Além da força, temos também a natureza do material como fator importante no comportamento deformatório. Alguns materiais tem um limite de deformação menor que os outros. Como por exemplo, o vidro e o cobre. O primeiro é quebrado facilmente quando submetido ao impacto, o que não ocorre com o último. Isso significa que ao invés de fletir, o vidro quebra quando exposto a uma força. A isso damos o nome de tenacidade, a capacidade de absorver impactos sem rompimento do material. E a capacidade de dobrar quando submetido a uma força é a maleabilidade.

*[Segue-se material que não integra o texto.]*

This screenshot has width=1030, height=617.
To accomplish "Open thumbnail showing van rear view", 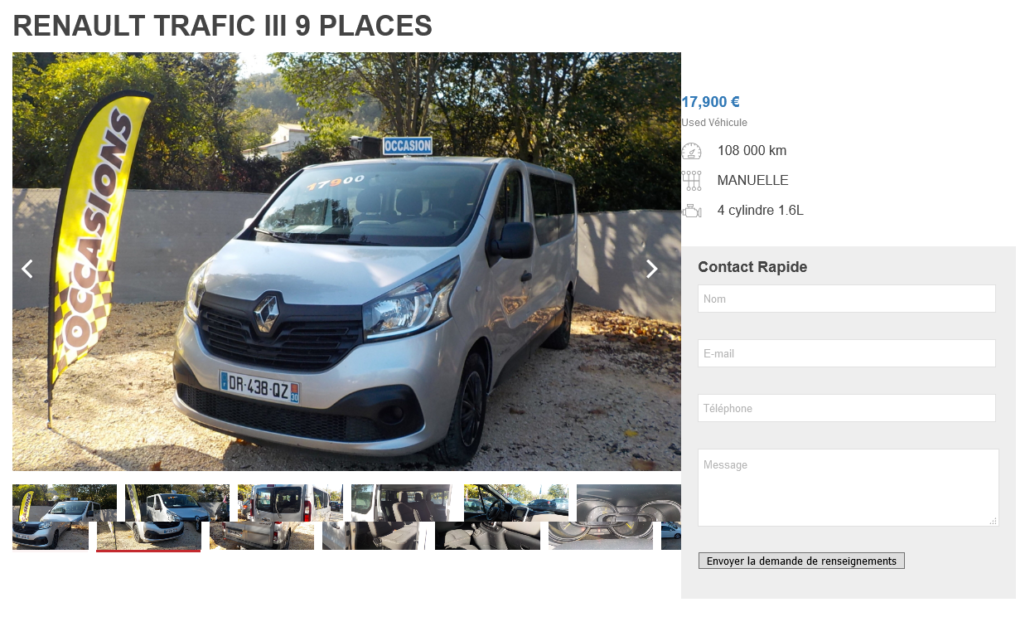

Essa pequena explamação me disse muita coisa. Como por exemplo, como as pessoas se comportam. Principalmente as padronagens humanas gélidas. Fácil analogia. O gelo não é muito tenaz, quebra facilmente quando se choca com algo. Não é maleável, porque não dobra com facilidade. Ou seja, seu limite de deformação plástica é muito pequeno. Então, não faça força, você vai quebrá-la, ou machucá-la. Lembre-se sempre que a água assume a forma que lhe derem.

Aqueça os seres de gelo. Essa é a melhor saída.